Most city sewers carry domestic waste, but are designed to take on storm water during heavy rains.
By PAUL WHEATLEY
VINDICATOR STAFF WRITER
YOUNGSTOWN -- At least 21 residents on the southeast side want the city to investigate damage left from Friday's storm, contending antiquated sewers caused raw sewage to flood their basements.
Tom and Teresa Vogler said their Weston Avenue home suffered thousands of dollars in damage. They are considering a class-action lawsuit against the city if their homeowner's insurance won't cover the bill.
Teresa Vogler said 14 inches of sewage flooded their basement and blew footer drains from the concrete.
"I literally had a geyser in my basement," said Tom Vogler.
The Voglers say they spent $4,000 waterproofing and replacing drains last year after city officials told them the flooding was a result of the Voglers' poor drains, not the city's.
Contractors estimated replacing concrete and drains would cost the Voglers at least $2,500.
"That doesn't include the stuff we lost due to flooding," Teresa Vogler said.
Tom lost about 30 psychology reference books, and Teresa lost an antique rocking chair that belonged to her great-grandmother.
Other times: Debbie Salvatore, another Weston Avenue resident, said she had human waste and toilet paper floating in her basement. The same thing has happened to her on five previous occasions, most recently in April.
She said she talked to an unidentified employee in the sewage treatment plant about filing charges and he told her to take a number.
"Who wants to stay somewhere if this is going to keep happening to you?" Salvatore asked.
Iris Guglucello, Youngstown's deputy law director, said she hasn't been contacted by anyone about a class-action lawsuit.
EPA matter: However, the city is currently seeking a settlement with the U.S. and Ohio Environmental Protection agencies concerning the city's alleged violations of the Clean Water Act and Ohio EPA permits.
Guglucello said the government's allegations involve sewage levels that exceed limits allowed by permit and sewage discharges from unpermitted sources.
Allegations also cite a failure to complete a combined sewer operation and maintenance plan and failure to complete sewer rehabilitation projects.
She said a trial would be scheduled some time in 2002 if a settlement isn't reached.

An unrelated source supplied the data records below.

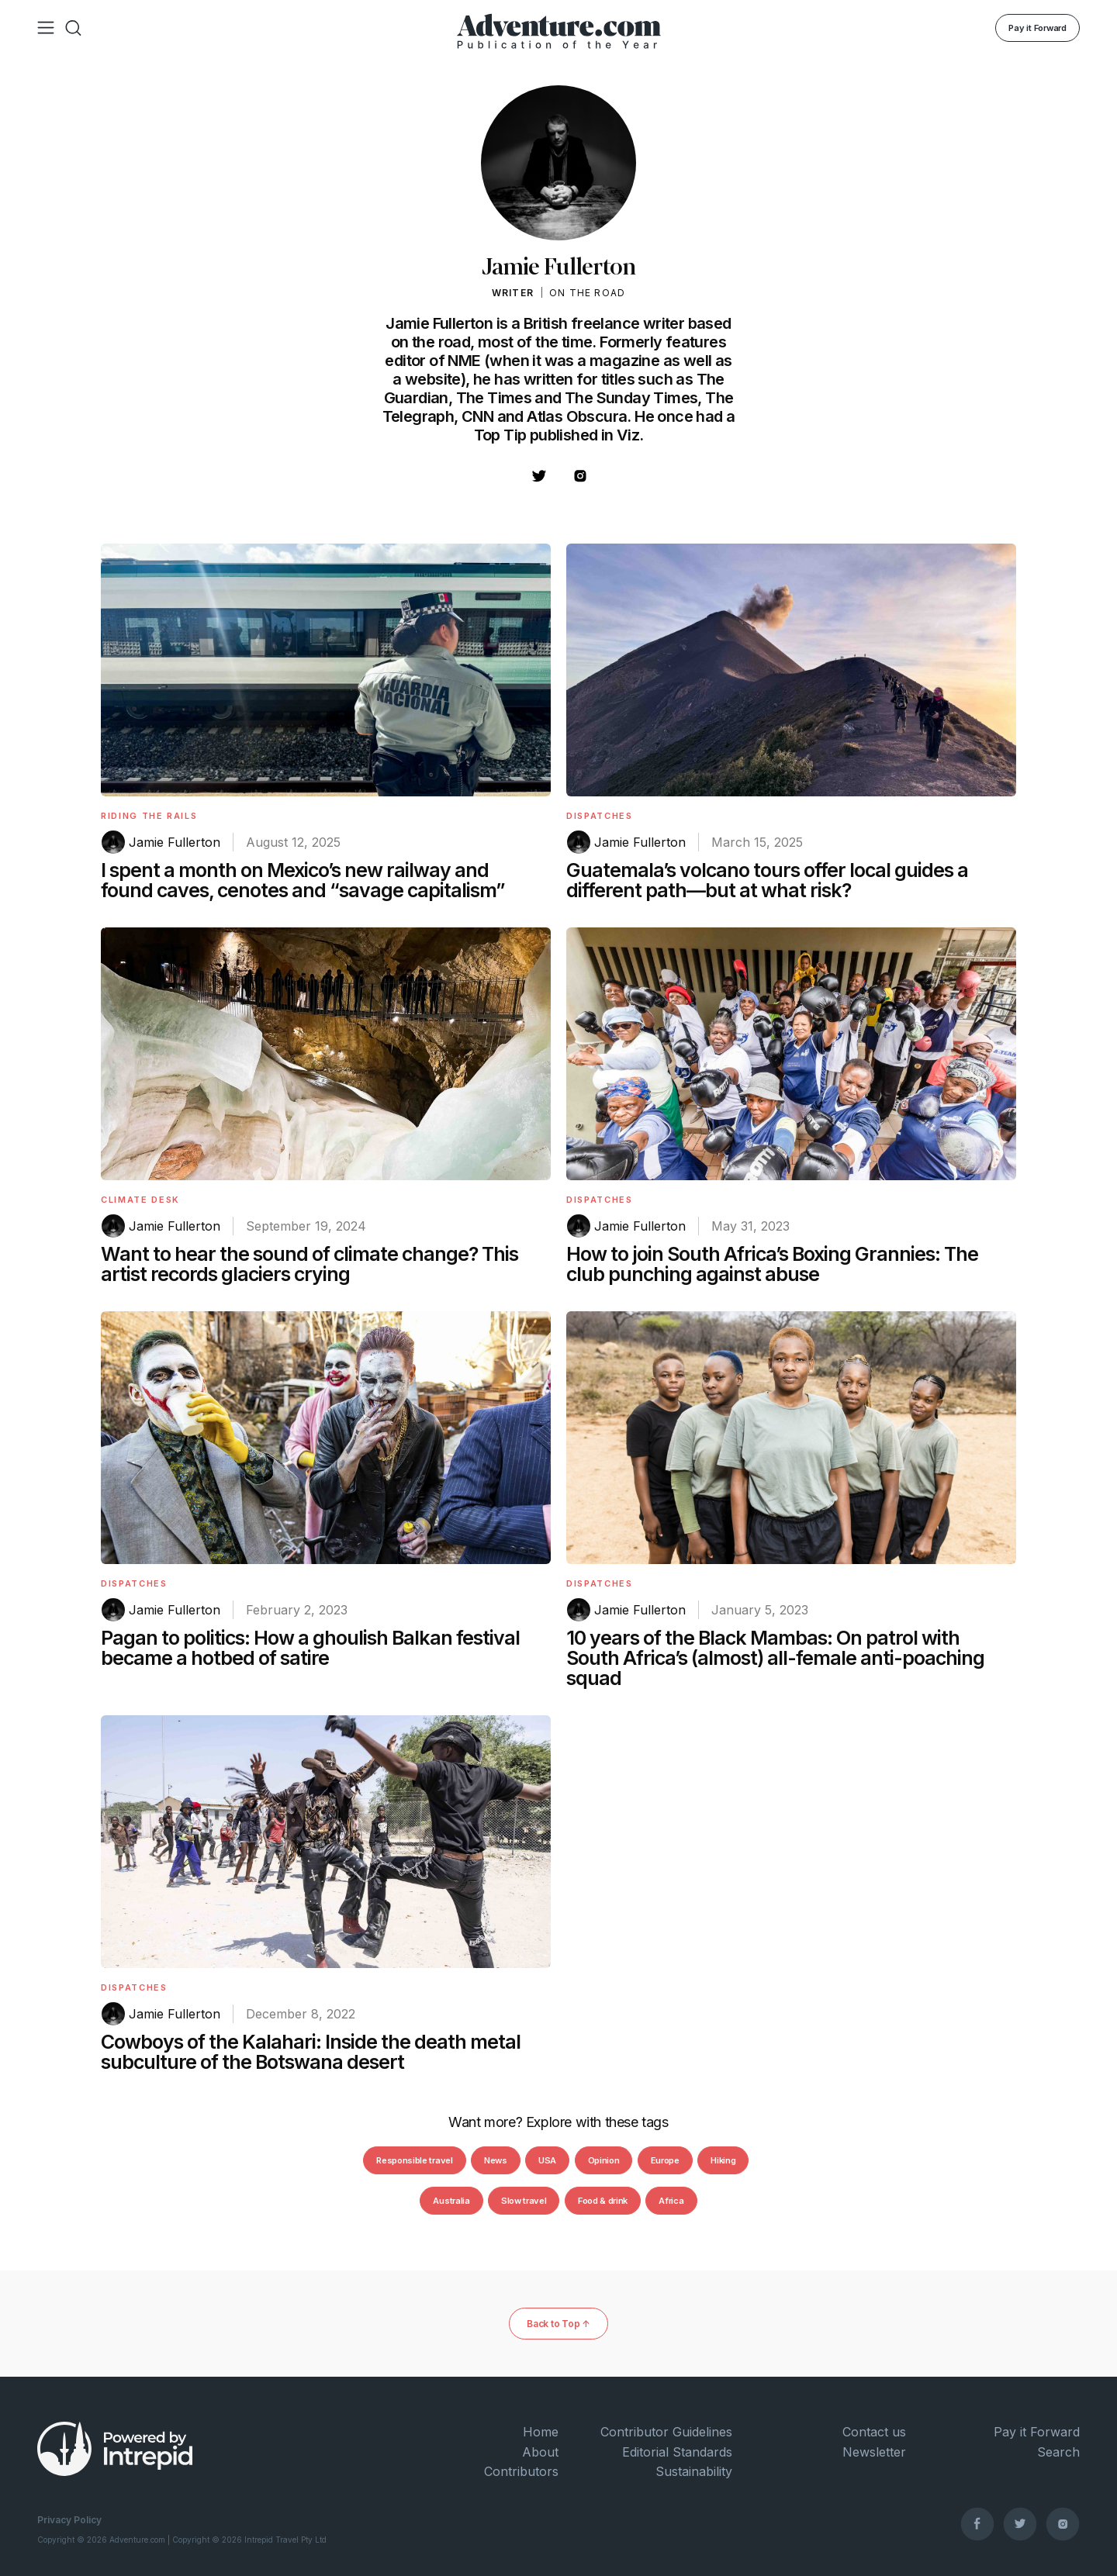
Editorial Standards (677, 2452)
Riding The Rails (149, 815)
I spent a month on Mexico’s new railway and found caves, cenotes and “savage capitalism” (303, 880)
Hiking (723, 2160)
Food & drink (603, 2200)
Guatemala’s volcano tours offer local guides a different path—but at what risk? (767, 880)
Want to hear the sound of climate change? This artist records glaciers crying (309, 1264)
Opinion (604, 2160)
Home (540, 2432)
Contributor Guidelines (666, 2432)
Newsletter (874, 2452)
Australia (451, 2200)
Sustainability (693, 2471)
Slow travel (523, 2200)
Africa (671, 2200)
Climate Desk (140, 1199)
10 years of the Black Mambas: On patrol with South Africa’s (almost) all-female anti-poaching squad (775, 1658)
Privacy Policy (69, 2520)
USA (547, 2160)
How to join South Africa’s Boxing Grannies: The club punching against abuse (772, 1264)
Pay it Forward (1037, 27)
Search (1058, 2452)
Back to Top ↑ (558, 2323)
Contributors (521, 2471)
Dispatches (599, 815)
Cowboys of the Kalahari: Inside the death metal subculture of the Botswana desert (310, 2052)
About (540, 2452)
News (495, 2160)
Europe (665, 2160)
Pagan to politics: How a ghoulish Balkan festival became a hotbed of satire (310, 1648)
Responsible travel (414, 2160)
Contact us (874, 2432)
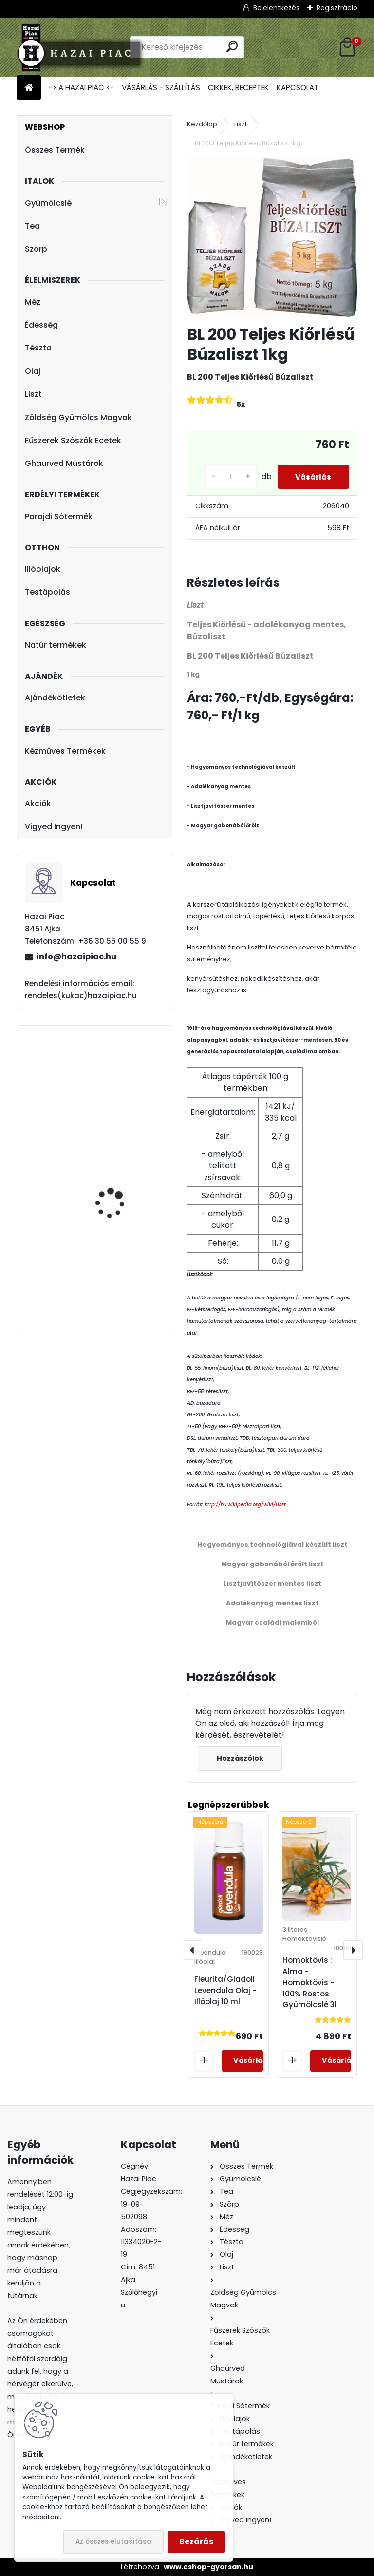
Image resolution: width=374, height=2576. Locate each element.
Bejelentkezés (276, 8)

The federal government wanted $200 million worth of work completed in less than 10 years, which could potentially quadruple city sewer bills.
The city actually received about $67 million in federal funds in the mid-1980s to upgrade sewers after a city study outlining sewer projects in the late 1970s. Some, but not all, of the projects were completed to the EPA's satisfaction.
The OEPA turned the matter of ignored projects over to the state attorney general in 1992 for enforcement. The matter was turned over to the federal government in 1996 after talks broke down.
Larry Gurlea, sewage treatment plant superintendent, said about 70 percent of city sewers are part of a combination system that usually carries domestic sewage but takes on storm water, by design, during heavy rains.
He said it takes 11/2 to two years to clean every city sewer. He also said city work crews returned to Weston Avenue after the storm to clean out drains.
"It's like closing a barn door after the cows have already been let out," Tom Vogler said.
Horrible stench: John Hutter, another Weston Avenue resident, said more than a foot of sewage flooded his basement. Luckily, he learned from a 1995 flood at the same home and stacked his valuables on shelves.
Preplanning didn't save his dryer though; nor did it save his home from the stench of sewage.
"It was horrible," he said.
His wife spent parts of two days scrubbing the basement with bleach.Hutter said he'll be part of a lawsuit if it moves forward.
"At my job, if I mess up, I get in trouble for it," he said.
National Weather Service estimates show the Youngstown-Warren Regional Airport received 1.37 inches of rain Friday.
Gurlea said rain-measuring equipment placed around the city picked up 2.8 inches of rain by about 2 p.m. that day.